Distributable cash flow is used as a supplemental liquidity measure by our management and by external users of our financial statements such as investors, commercial banks, research analysts and others, to approximate the amount of operating surplus generated by us during a specific period and to assess our ability to make cash distributions to our unitholders and our general partner. Distributable cash flow is not the same measure as operating surplus or available cash, both of which are defined in our partnership agreement.

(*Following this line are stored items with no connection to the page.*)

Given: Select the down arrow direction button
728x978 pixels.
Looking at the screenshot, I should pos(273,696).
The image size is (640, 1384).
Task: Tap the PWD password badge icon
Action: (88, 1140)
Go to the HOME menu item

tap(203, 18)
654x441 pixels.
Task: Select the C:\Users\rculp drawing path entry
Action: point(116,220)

Neither EBITDA nor adjusted EBITDA should be considered an alternative to, or more meaningful than net income, operating income, cash flows from operating activities or any other measure of financial performance presented in accordance with GAAP. EBITDA and adjusted EBITDA may not be comparable to a similarly titled measure of another company because other entities may not calculate EBITDA or adjusted EBITDA in the same manner. EBITDA and adjusted EBITDA do not include interest expense, income tax expense or depreciation and amortization expense. Because we have borrowed money to finance our operations, interest expense is a necessary element of our costs and our ability to generate cash available for distribution. Because we use capital assets, depreciation and amortization are also necessary elements of our costs. Therefore, any measures that exclude these elements have material limitations. To compensate for these limitations, we believe that it is important to consider both net earnings determined under GAAP, as well as EBITDA and adjusted EBITDA, to evaluate our performance.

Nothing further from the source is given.